The structural en face OCT images showed a hyper-reflective center surrounded by a hypo-reflective halo bordered by two rings, one of which was hyper-reflective and the other hypo-reflective, similar to the donut effect seen on the ICGA images (Figure 2). OCT is noninvasive and can help differentiate LCD from other early-onset drusen, such as Malattia Leventinese and cuticular drusen. In OCT images, LCD have been described as having a sawtooth pattern, with the height of each LCD approximately equal to its basal diameter. The neurosensory retina appears to be spared in the area overlaying the drusen, although the overlaying RPE is much thinner at the apex of each druse than between the drusen. In Malattia Leventinese, confluent sub-RPE accumulation on OCT has been reported. The smaller drusen of this condition have a radial distribution and a confluence of large drusen with sub-retinal fibrous plaque occurs. The typically pale drusen are adjacent to the optic disc(3). Furthermore, OCT allows observation of focal loss of cellular visibility, which has a mosaic pattern in patients presenting with drusen(6,7). The smallest LCD do not affect the ellipsoid zone(5). This imaging approach might serve as the foundation for valuable imaging-based biomarkers for detecting the earliest disease stages, tracking progression, and monitoring treatment response(9).

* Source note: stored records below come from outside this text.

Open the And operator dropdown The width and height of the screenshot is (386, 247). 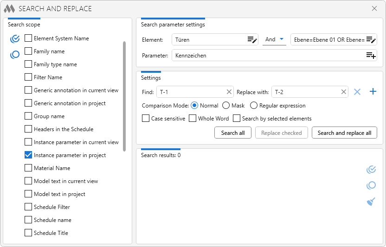point(274,39)
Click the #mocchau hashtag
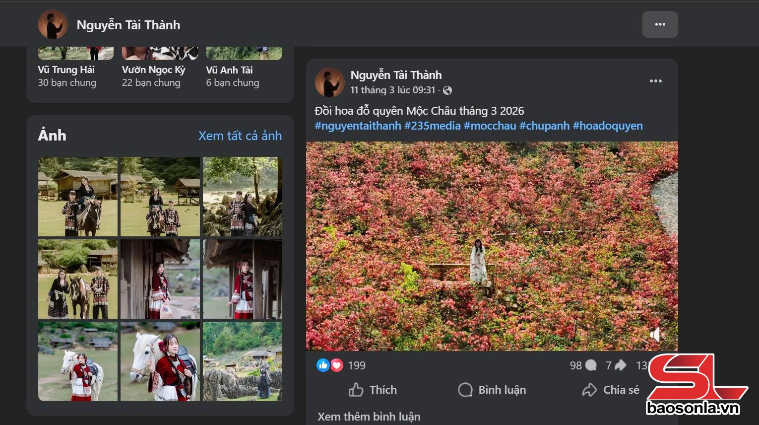The height and width of the screenshot is (425, 759). click(490, 126)
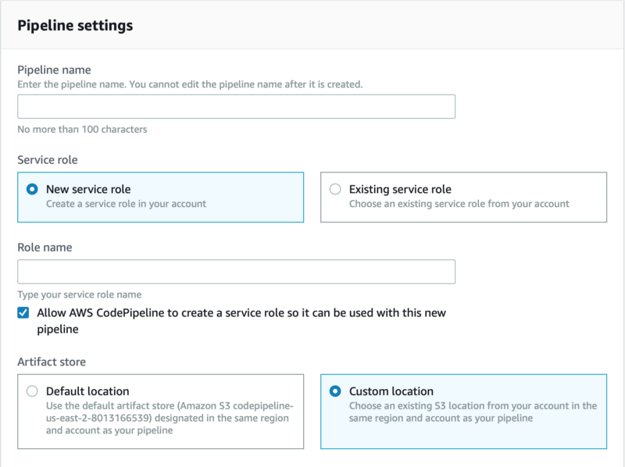Click the Role name input field
Viewport: 625px width, 467px height.
click(236, 272)
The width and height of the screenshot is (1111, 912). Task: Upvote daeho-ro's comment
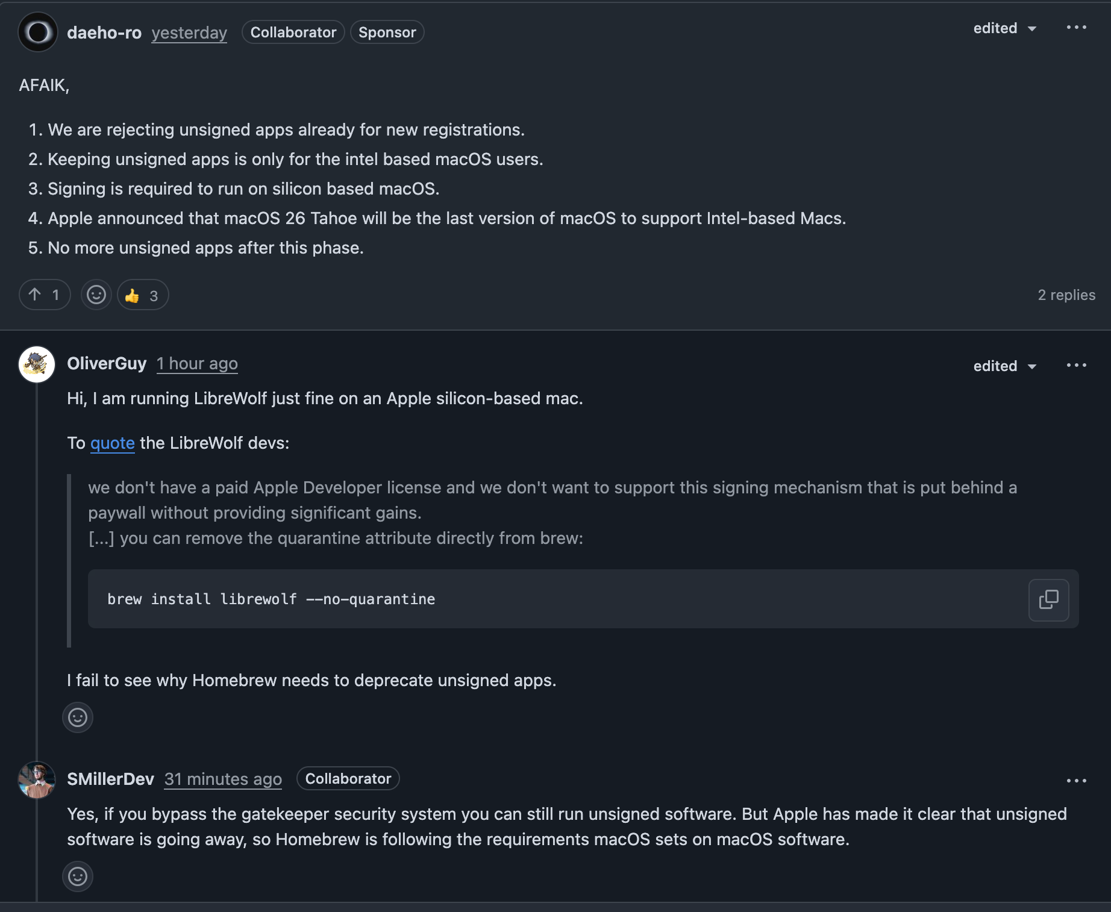tap(45, 295)
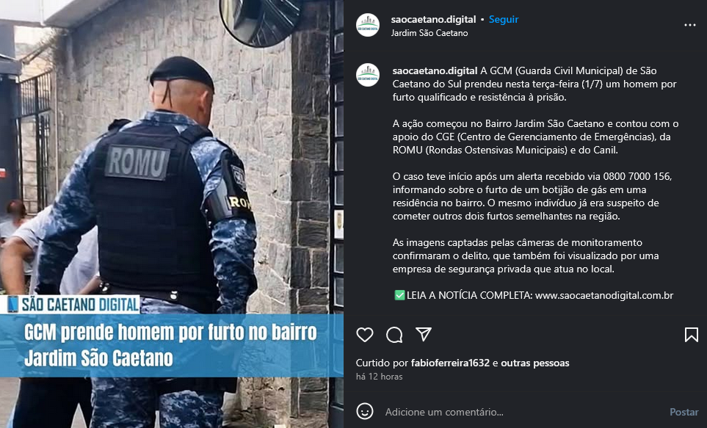View fabioferreira1632's profile from likes
The image size is (707, 428).
click(450, 363)
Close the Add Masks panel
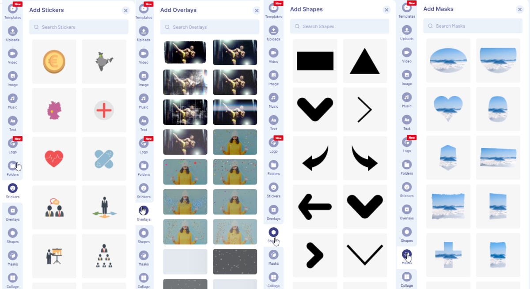 [x=520, y=9]
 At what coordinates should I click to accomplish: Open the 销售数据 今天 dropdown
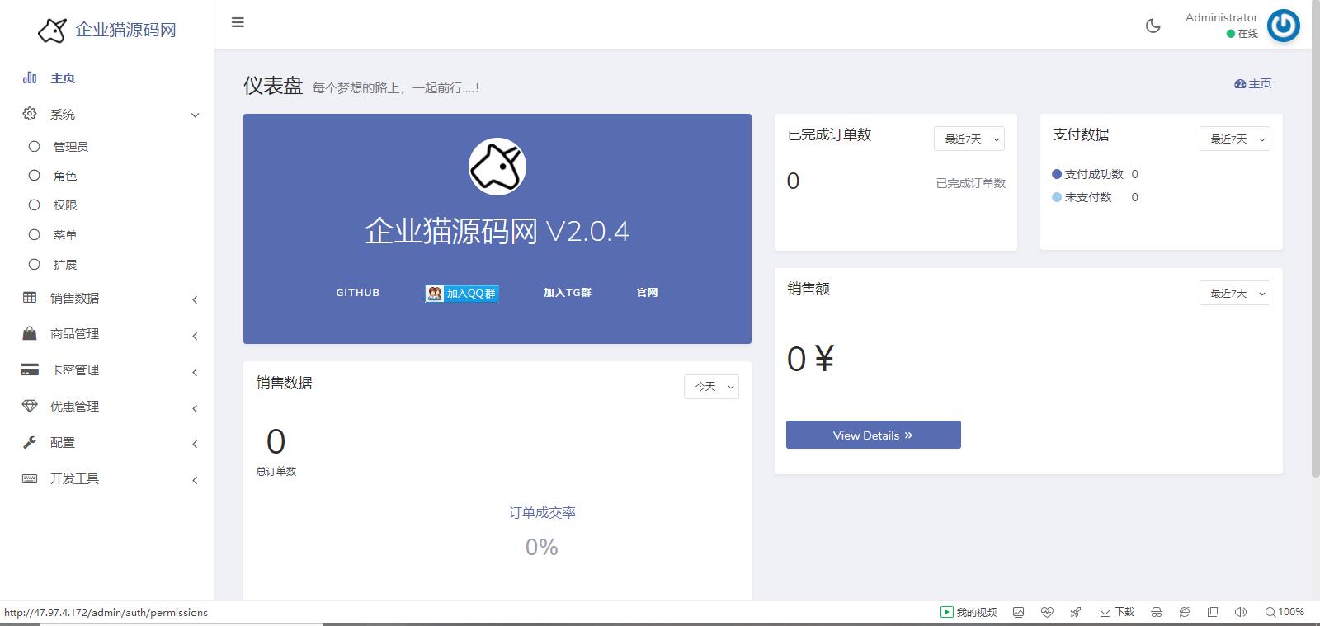711,386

On fluorescein angiography images, drusen hyperfluorescence increased quickly, especially in the middle periphery. The areas of hy perfluorescent lesions did not vary among the capillary, venous, and washout angiography phases(4) (Figure 4). One study reported that large visible drusen in a group of adults with early-onset drusen were concentric to regions of hyperfluorescence, suggesting that drusen might have clinically detectable, substructural domains(9). Similarly, in another study, the measurements of the drusen areas on OCT were smaller than the measurements obtained from color fundus images(10).
These results led us to conclude that structural en face OCT is a useful noninvasive tool that facilitates better morphologic evaluation and quantification of structural changes in LCD on high-resolution images. While traditional OCT produces longitudinal cross-sectional images, en face OCT produces transverse images of the retinal and choroidal layers at any specified depth. This provides an extensive overview of the pathological structures in one image. Thus, combining dye-based angiographic images with structural en face OCT may provide a better understanding of this retinal entity.